Esta pobre mujer, una vez ya parece haber sido decepcionada por las cualidades
esenciales de su primer marido. Rogad al cielo que no tenga hoy la desilusión
respecto de los títulos y cualidades honoríficas del segundo.
Esos viajeros, en definitiva, parecen poco hechos para retener la atención y el
interés. La única cuestión que haya motivado al público en este tema es
seguramente la cuestión del negocio. En el momento que no hay secuestro ni
violencia, la justicia nada tiene que pintar. Solo la moral, la pobre moral
podría gritar, pues ella no tiene ni espada, ni prisión, ni guillotina a su
disposición, la moral, la pobre moral, no tiene más que su voz, su voz tan
ronca, tan fatigada, tan usada, que no se le entiende del todo.
En verdad, si la justicia quisiera meter la nariz en los juegos de amor y del
dinero, y dejar de hacerse la muerta en este apartado, podría darnos un
espectáculo al mismo tiempo muy edificante y muy alegre.
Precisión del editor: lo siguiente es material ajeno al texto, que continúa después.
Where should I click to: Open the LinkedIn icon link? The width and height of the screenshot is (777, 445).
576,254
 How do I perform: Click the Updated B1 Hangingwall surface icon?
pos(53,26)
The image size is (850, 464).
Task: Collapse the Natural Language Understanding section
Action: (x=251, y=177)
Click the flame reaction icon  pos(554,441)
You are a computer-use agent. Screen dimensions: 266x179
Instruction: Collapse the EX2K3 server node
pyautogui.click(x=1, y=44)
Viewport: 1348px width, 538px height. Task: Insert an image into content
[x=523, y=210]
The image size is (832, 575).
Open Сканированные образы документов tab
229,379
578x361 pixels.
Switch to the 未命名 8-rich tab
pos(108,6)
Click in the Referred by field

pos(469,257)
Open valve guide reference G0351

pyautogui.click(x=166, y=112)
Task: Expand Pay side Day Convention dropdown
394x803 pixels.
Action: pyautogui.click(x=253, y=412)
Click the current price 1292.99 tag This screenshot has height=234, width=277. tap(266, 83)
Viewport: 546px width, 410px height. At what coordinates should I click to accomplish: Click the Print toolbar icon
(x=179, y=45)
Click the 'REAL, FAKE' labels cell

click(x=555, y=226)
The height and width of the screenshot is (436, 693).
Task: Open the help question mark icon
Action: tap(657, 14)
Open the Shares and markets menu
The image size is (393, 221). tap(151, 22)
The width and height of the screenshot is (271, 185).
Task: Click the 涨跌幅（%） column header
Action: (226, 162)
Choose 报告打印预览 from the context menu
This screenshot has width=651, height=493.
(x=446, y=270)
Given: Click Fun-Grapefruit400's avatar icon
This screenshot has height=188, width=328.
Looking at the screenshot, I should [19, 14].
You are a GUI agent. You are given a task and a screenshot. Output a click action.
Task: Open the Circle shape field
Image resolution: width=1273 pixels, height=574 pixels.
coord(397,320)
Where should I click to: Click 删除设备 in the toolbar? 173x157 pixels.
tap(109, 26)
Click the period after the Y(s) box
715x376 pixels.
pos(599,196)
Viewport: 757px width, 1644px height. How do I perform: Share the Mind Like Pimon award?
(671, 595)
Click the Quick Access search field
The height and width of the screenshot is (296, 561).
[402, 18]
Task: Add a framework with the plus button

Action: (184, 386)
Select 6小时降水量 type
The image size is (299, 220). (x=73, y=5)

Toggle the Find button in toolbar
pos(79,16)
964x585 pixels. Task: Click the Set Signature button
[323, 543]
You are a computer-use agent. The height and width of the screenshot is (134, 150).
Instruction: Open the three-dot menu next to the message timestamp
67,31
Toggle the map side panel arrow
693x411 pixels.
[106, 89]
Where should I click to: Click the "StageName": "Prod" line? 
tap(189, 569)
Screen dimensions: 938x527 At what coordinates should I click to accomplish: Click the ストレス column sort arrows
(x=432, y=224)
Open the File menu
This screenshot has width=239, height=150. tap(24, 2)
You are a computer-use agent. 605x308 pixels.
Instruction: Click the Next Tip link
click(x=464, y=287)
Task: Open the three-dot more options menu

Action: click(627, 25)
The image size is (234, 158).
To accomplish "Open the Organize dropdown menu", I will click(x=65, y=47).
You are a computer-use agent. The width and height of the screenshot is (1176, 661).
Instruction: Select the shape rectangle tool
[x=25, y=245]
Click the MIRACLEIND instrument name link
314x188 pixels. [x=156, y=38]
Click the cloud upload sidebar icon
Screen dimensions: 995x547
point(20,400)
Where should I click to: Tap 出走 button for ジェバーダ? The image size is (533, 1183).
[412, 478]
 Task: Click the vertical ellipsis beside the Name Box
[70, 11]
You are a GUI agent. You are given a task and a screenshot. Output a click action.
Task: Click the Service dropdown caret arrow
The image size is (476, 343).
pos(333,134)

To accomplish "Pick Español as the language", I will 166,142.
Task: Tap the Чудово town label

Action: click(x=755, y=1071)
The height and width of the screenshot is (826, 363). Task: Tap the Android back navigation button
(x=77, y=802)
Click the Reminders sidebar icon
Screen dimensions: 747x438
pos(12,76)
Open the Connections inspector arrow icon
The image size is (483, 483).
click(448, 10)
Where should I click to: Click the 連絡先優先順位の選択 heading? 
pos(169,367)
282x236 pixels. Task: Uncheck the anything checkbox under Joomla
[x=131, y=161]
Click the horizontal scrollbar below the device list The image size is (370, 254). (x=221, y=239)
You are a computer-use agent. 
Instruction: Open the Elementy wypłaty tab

Sus relaciones con la moral son muy restringidos y muy amplios. La moral, de vez
en cuando, da algunos consejos que la justicia tiene o no en cuenta, eso es
todo. Ahora bien, es un punto muy delicado de tocar, y sobre el cual, por
casualidad, por una extraordinaria concordancia de opinión, todos las personas
honradas se entienden. Este punto, señalado sin cesar por la pobre moral, ha
permanecido hasta el momento indiferente a la justicia.
Sería verdaderamente reconfortante ver a un joven diputado, en búsqueda de
proyectos de ley, un joven y bello diputado, de aquellos que buscan y que gustan
subir a la tribuna y expresarse así:
Caballeros,
Queremos hacer una República honesta, honrada y respetable, ¿ no es así ? Ya
varios de nuestros ministros se han esforzado en depurar nuestras costumbres. ¿
Tengo necesidad de recordar ejemplos conocidos ?
El primero, Sr. Turquet, ha intentado dar a los artistas descarriados una noción
más sana del arte, de hacerles sustituir los muslos desnudos de las mujeres por
unos pantalones de paño, y los pechos firmes y abombados por unos cañones
dispuestos para la defensa de la patria.
Mas tarde, el Sr. Goblet ha purificado los campos de carreras.
Nos queda limpiar el Amor.
Tenemos todos los días bajo los ojos, caballeros, espantosos ejemplos. No quiero
hablar ya de la prostitución de la calle. Es legítima. Lamentémonos únicamente de
las pobres muchachas que se ofrecen por un trozo de pan.
Cuando un hombre escucha sobre el bulevar a la prostituta que lo solicita, es
el macho quién sigue a la hembra, hembra pública, manchada, inmunda; pero la sigue
porque él es el macho, la sigue para obedecer a una ley instintiva,
irresistible, cuya naturaleza parece habernos dictado los principios.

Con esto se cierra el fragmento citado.